Self-Attention Networks Can Process Bounded Hierarchical Languages (ACL 2021, Oral) [pdf]
Shunyu Yao, Binghui Peng, Christos Papadimitriou, Karthik Narasimhan
This (old) paper demonstrates that Transformer could parse hierachical structure efficiently, showing the first separation between Transformer and recurrent model.
Game theory
How should we reason about a multi-agent system and how can these agents agree on an equilibrium? My research resolves decades of years open problems on equilibrium computation
Fast swap regret minimization and applications to approximate correlated equillibria (STOC 2024) [pdf]
Binghui Peng, Aviad Rubinstein
This paper gives an exponentially faster no-swap regret learning algorithm. As applications, it gives optimal computation/communication/query algorithms for finding approximate correlated equilibrium in normal-form game, and the first polynomial time approximation algorithm for correlated equilibria in extensive-form game.

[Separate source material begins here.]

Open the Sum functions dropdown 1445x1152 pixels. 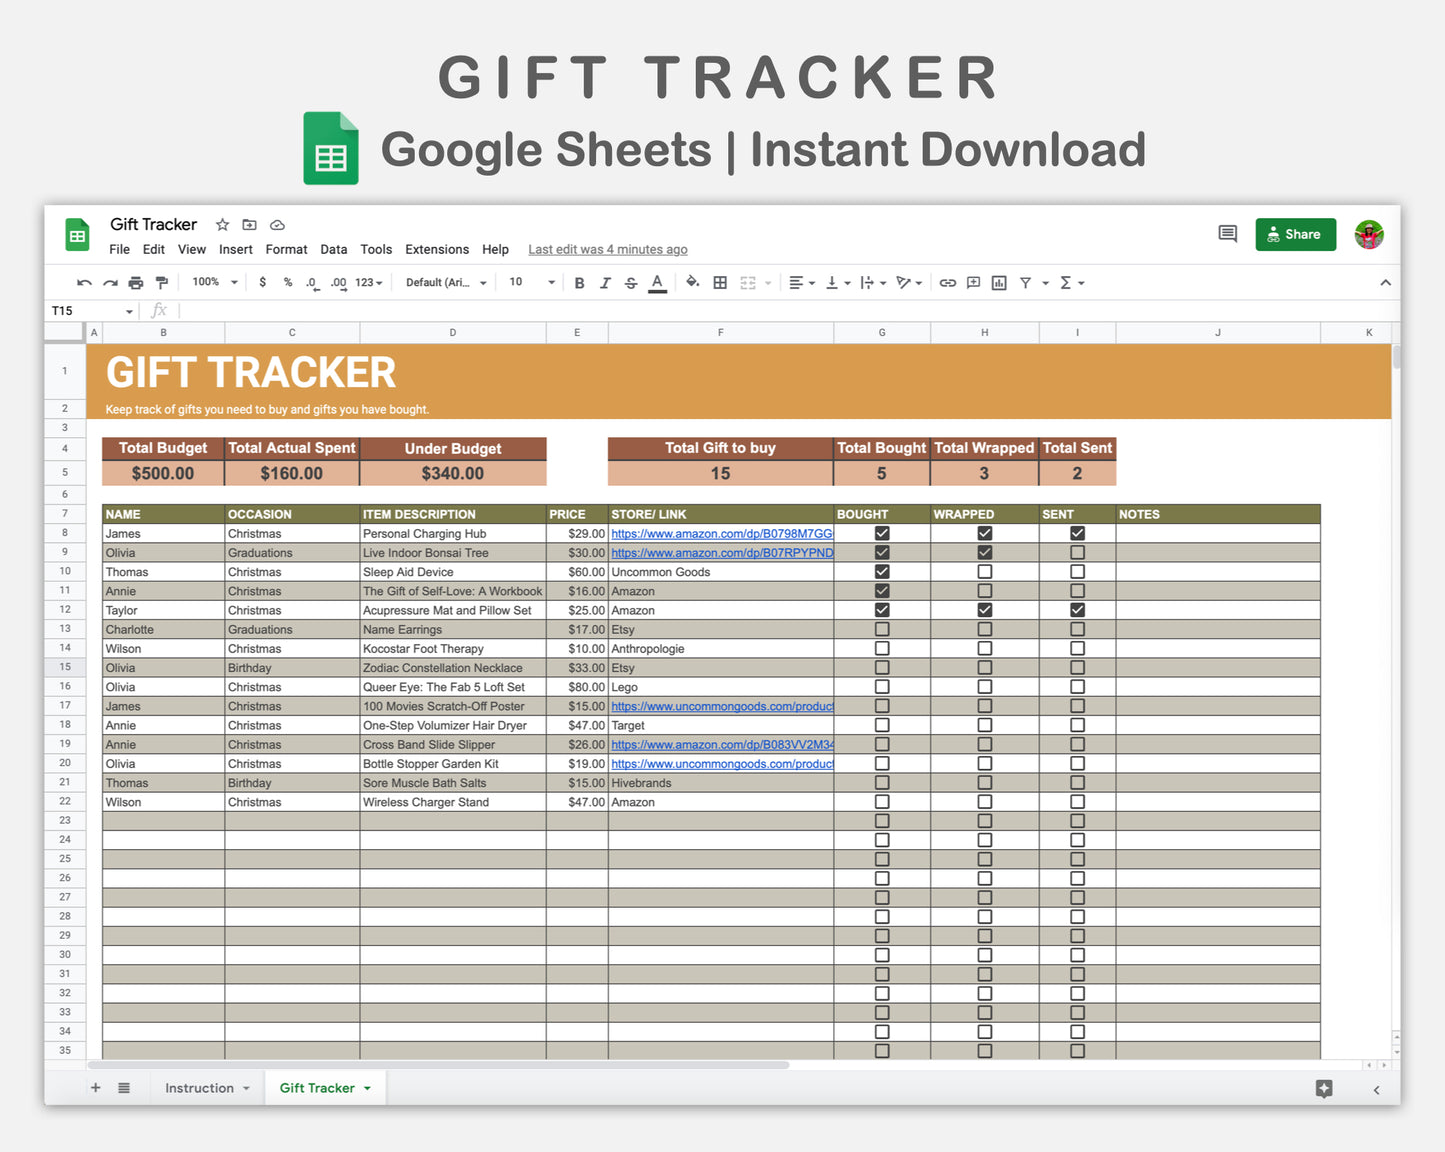point(1070,283)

Invited to the SICOMP Special Issue for STOC 2024
Complexity of Equilibria in First-Price Auctions under General Tie-Breaking Rules (STOC 2023) [pdf]
Xi Chen, Binghui Peng
This work proves finding a Bayesian Nash equilibrium of first-price auction is PPAD hard under general tie-breaking rule.
The role of memory in learning
Memory (or space) is a crucial computational resource for large-scale learning tasks. My research addresses the space requirements for fundamental learning problems, including convex optimization and online learning.

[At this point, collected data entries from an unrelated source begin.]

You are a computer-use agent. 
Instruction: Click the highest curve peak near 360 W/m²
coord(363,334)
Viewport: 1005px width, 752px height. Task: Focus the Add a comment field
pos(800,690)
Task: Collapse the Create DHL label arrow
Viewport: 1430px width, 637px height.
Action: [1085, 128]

Memory-Query Tradeoffs for Randomized Convex Optimization (FOCS 2023) [pdf]
Xi Chen, Binghui Peng
This paper shows that quadratic memory is necessary if one wants the optimal query complexity for convex optimization.
Near Optimal Memory-Regret Tradeoff for Online Learning (FOCS 2023) [pdf]
Binghui Peng, Aviad Rubinstein
This paper provides optimal sublinear space algorithms for online decision making (the experts problem).
Continual learning
How can machines learn effectively in evolving data and ever-changing environments? Continual learning (or lifelong learning) is still in its early stages, but I believe that theoretical insights are essential for its advancement
Memory Bounds for Continual Learning (FOCS 2022) [pdf]
Xi Chen, Christos Papadimitriou, Binghui Peng
This paper elucidates the importance of memory for learning sequentially classification tasks. My follow up work also considers non-stationary reinforcement learning [pdf]
The Complexity of Dynamic Least-Squares Regression (FOCS 2023) [pdf]
Shunhua Jiang, Binghui Peng, Omri Weinstein
We prove the hardness of approximation for the OMv conjecture.